FOCUS YOUR
ACTIVITIES
There are three key areas where you can get involved, focus your activities, and help us to achieve our campaign goals.
Working with the national campaign
As a local campaigner, you can help deliver the the national campaign messages, tailoring them as you see fit, and adding your local insight and expertise to get the best results.
You can use the free national campaign materials in your own local anti knife crime activites. Also, if you'd like to use the IDHTH logo in your local campaigning please contact us to find out more.

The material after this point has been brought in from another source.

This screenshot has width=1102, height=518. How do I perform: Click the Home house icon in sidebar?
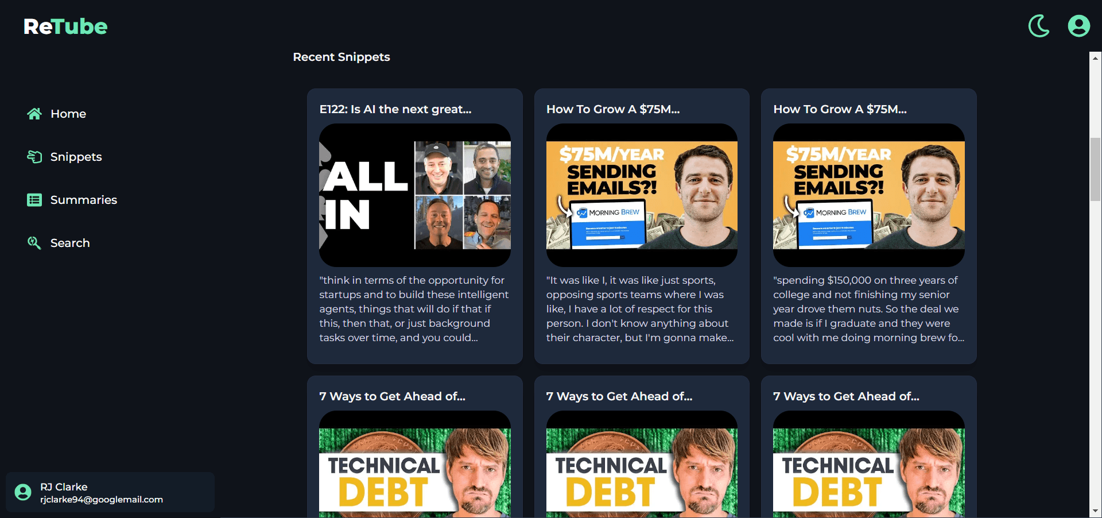coord(34,114)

You can share your ideas and experiences of tackling knife crime with the IDHTH campaign team. These are shown in our campaigner profiles and case studies. Why not contact us to tell us about your project? You can also call on us for support, guidance and advice at any time.
Working with young people
As a local campaigner, we know that you know your area better than we do. You're also likely to know the local target audience and where to find them. You are therefore best placed to deliver the campaign messages to young people most at risk, and to communicate alternatives to, and routes out of, gang culture and knife crime.
In particular, recruiting local youth ambassadors could really help to make an impact. Local ambassadors are young people who can facilitate peer-to-peer engagement and promote your campaign. But you need to make sure you approach the right people for the task.
For more information on working with young people in your area, download the local campaigners' toolkit.
Working with parents and carers
Parents and carers (and mothers in particular) can have a strong influence over their children's behaviour and/or decision-making. They offer vital access to young people, and opportunities to sway them in their decisions.
Engaging with parents and carers at local level could be of major strategic value to your campaign. They could make powerful campaign partners, and could also be encouraged to become local campaigners themselves.
By guiding mothers to the Talk About Knives website and materials , you can also help to encourage positive dialogue with young people, helping to keep them safe and steer them away from carrying knives.